Parameter | Value | Methods/Reference |
---|---|---|
Molecular weight | 267.4 | Library a |
Log Po:w | 1.88 | Library |
pKa | 9.75 | Library |
B/P ratio | 1.15 | Library |
fu,p | 0.88 | Library |
Fa | 0.81 | Predicted b |
ka (h−1) | 0.58 | Predicted b |
Fg | 0.97 | Predicted by Qgut model |
Vss (l/kg) | 3.1 | Predicted c |
CL (l/h) | 55.8 | Predicted via IVIVEd |
CLr (l/h) | 4.27 | e |
Vmax (µl/min/mg) | Optimized f | |
O-demethylation | ||
Vmax,2D6 | 300 | |
Vmax,3A4 | 1164 | |
Alpha-OH | ||
Vmax,2D6 | 75.9 | |
Vmax,3A4 | 96 | |
Km,unbound (µM) | Library | |
O-demethylation | ||
Km,2D6 | 28.3 | |
Km,3A4 | 1162 | |
Alpha-OH | ||
Km,2D6 | 31 | |
Km,3A4 | 874 | |
fm and fe (2D6 EM) (%) | Predicted via IVIVE g | |
fm,2D6 | 84 | |
fm,3A | 7 | |
fe | 9 |
Qgut, hybrid parameter of blood flow and drug permeability; Vss, volume of distribution at steady state.
↵a Refers to Simcyp compound library (version 11.1).

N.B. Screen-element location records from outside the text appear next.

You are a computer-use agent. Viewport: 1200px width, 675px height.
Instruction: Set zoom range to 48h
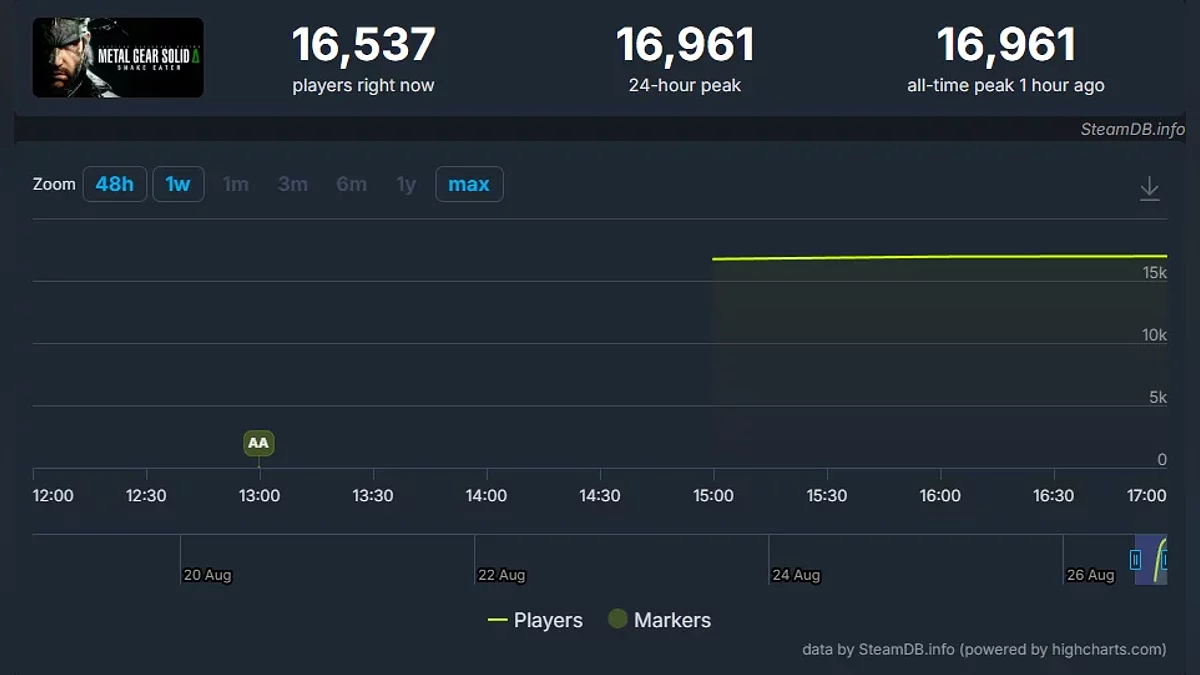click(115, 184)
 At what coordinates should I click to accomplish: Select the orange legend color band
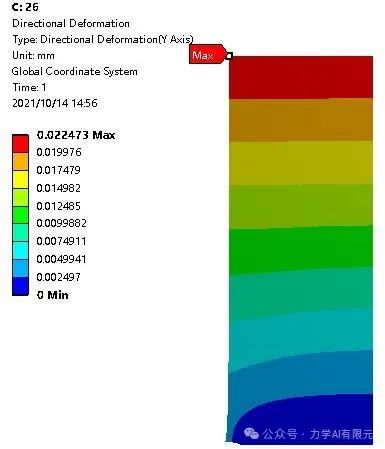click(20, 162)
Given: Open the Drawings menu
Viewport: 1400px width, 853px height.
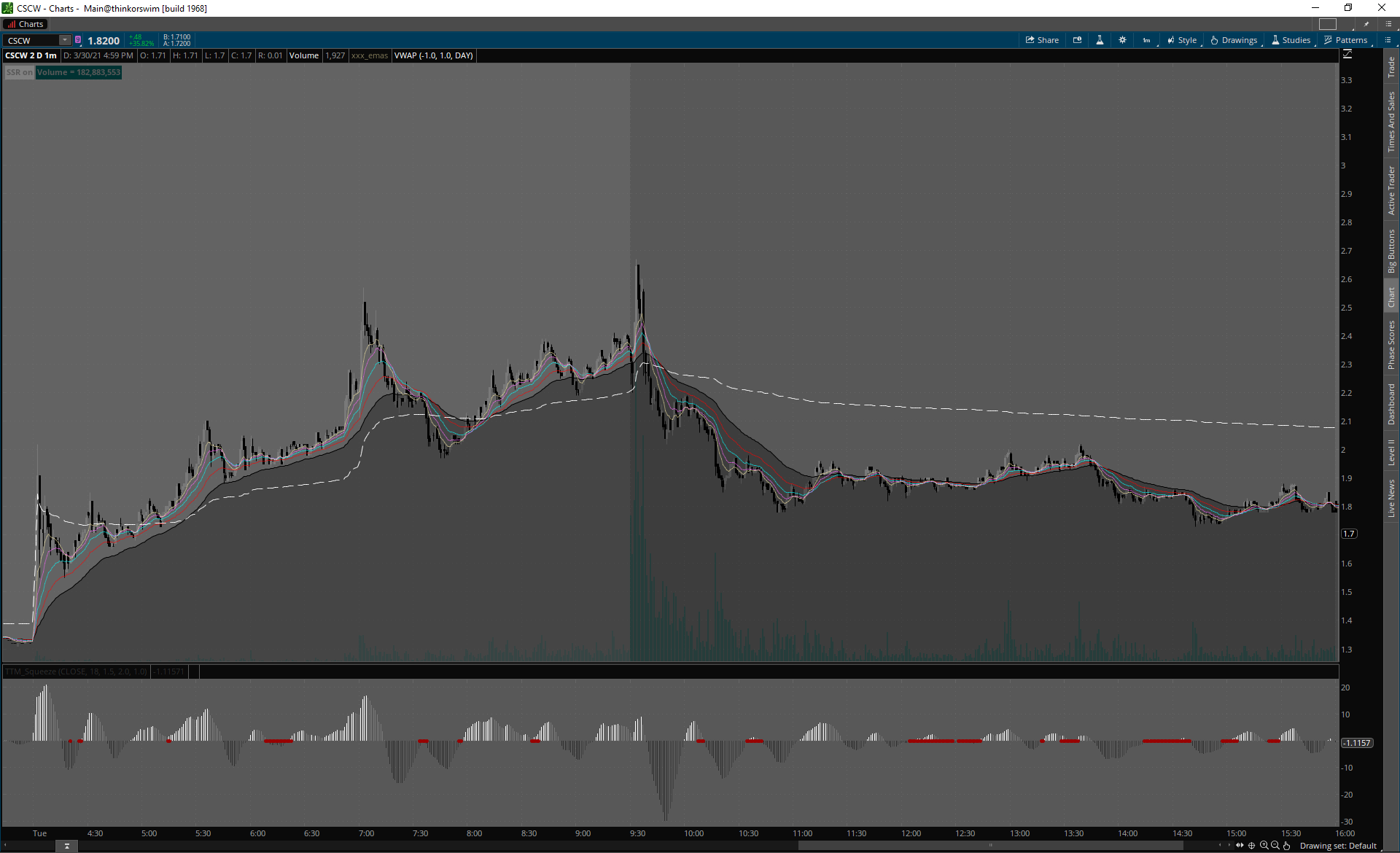Looking at the screenshot, I should coord(1234,40).
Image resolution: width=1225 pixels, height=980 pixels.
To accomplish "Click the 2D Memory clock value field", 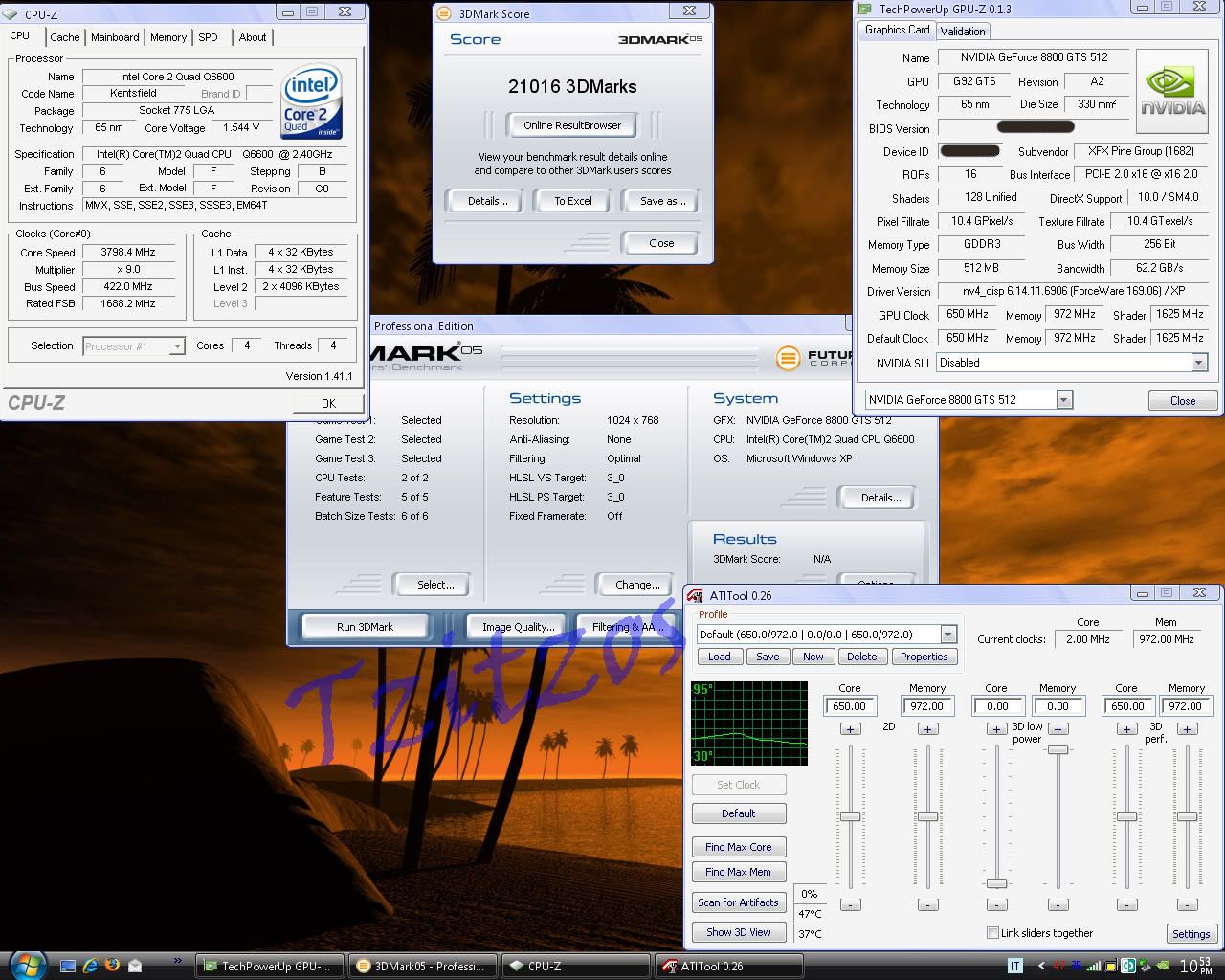I will coord(926,706).
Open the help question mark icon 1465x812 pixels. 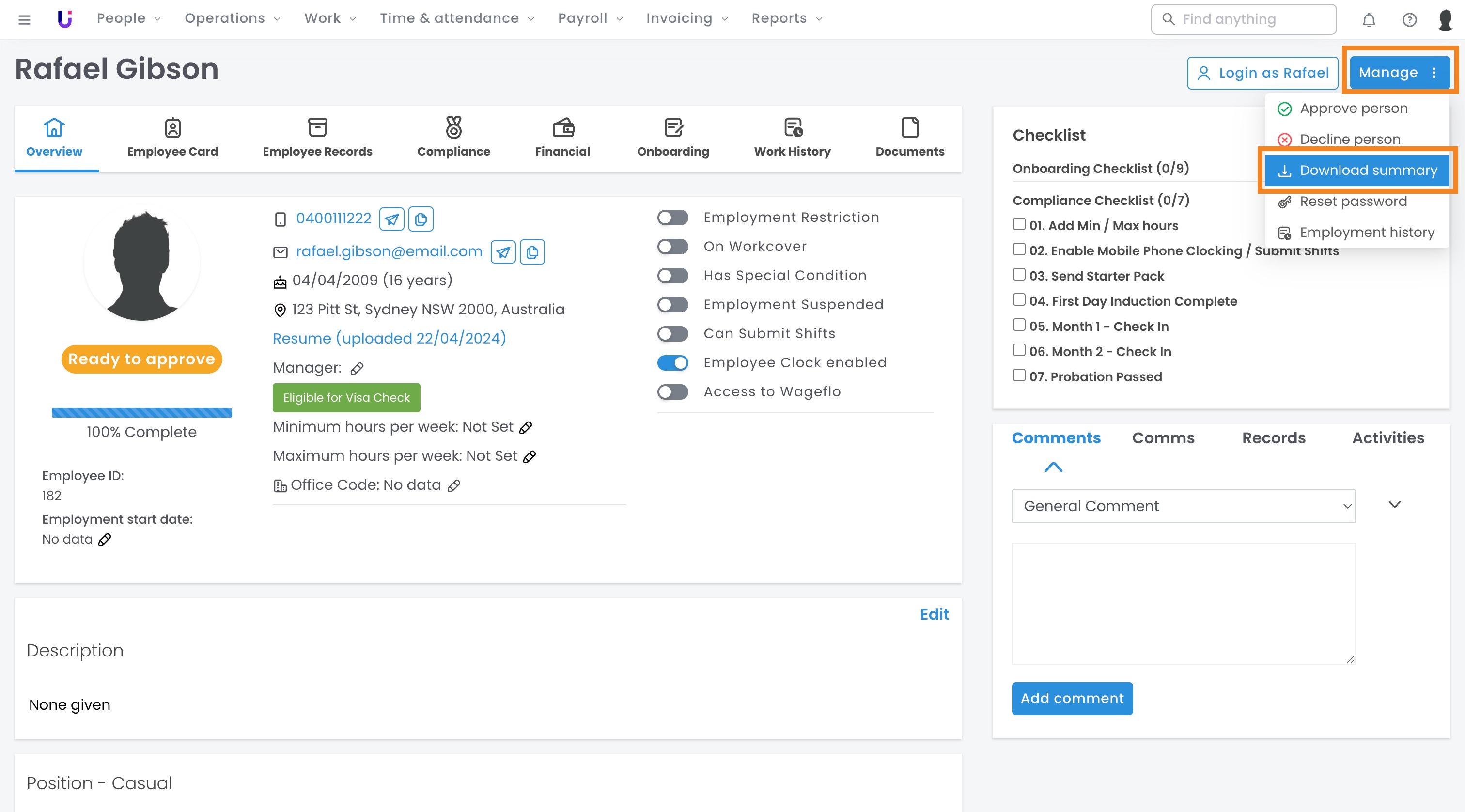[x=1409, y=20]
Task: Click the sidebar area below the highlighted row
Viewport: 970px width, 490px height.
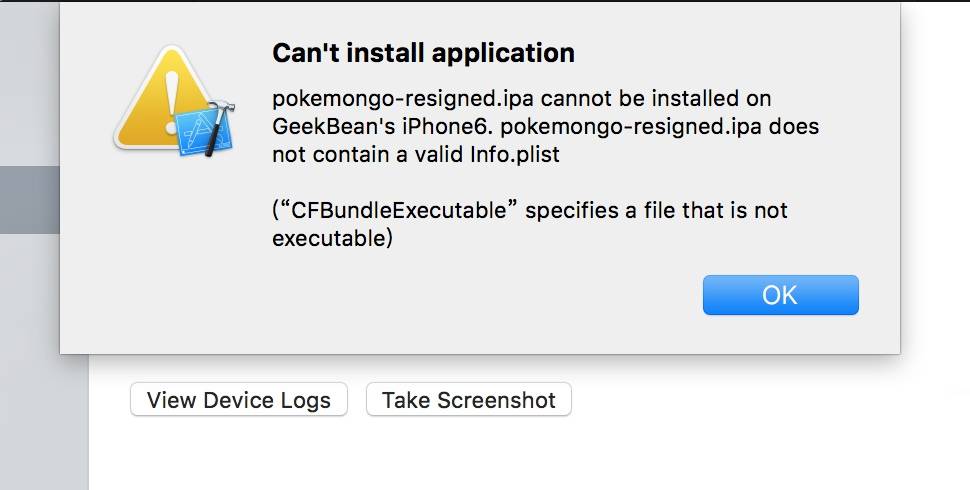Action: [29, 350]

↵b Predicted from human jejunum permeability (10−4 cm/s) (library data) in Simcyp (version 11.1).
↵c Not reported in the literature; predicted according to Rodgers and Rowland (2007).
↵d In vitro to in vivo extrapolation using in vitro Vmax and Km and average population values for liver weight and microsomal protein of 1618 g and 38.9 mg/g (liver), respectively. Reported CLIV in nonpregnant, CYP2D6 EMs and PMs is 72.5 ± 32.2 l/h (range 48.6–93.2 l/h) (number of studies = 3, number of subjects = 28, male only) and 30.1 ± 8.4 l/h (number of studies = 1, number of subjects = 3, male only) (University of Washington Drug Interaction Database, http://www.druginteractioninfo.org/). Reported CLIV in postpartum women is 39 ± 4.8 l/h (n = 5) (Hogstedt et al., 1985).
↵e Reported mean value in nonpregnant, CYP2D6 EMs and PMs is 4.27 l/h (range 3.24–6.0 l/h) (number of studies = 6, number of subjects = 67) (University of Washington Drug Interaction Database, http://www.druginteractioninfo.org/).
↵f IVIVE (in vitro-in vivo extrapolation) approach using in vitro Vmax determined in human liver microsomes (provided in library) significantly underpredicted CLIV and CLORAL by a factor of 2.2 and 2.3 in nonpregnant, CYP2D6 EMs. This underprediction was also evident in nonpregnant, CYP2D6 PMs (by a factor of 3.2 and 1.4, respectively). To improve IVIVE prediction of CL, in vivo Vmax for CYP2D6 and 3A4 was optimized by multiplying in vitro Vmax by a factor of 2.
↵g Literature fm,2D6 = 69.5–82.8% (Brown et al., 2005; Ito et al., 2005).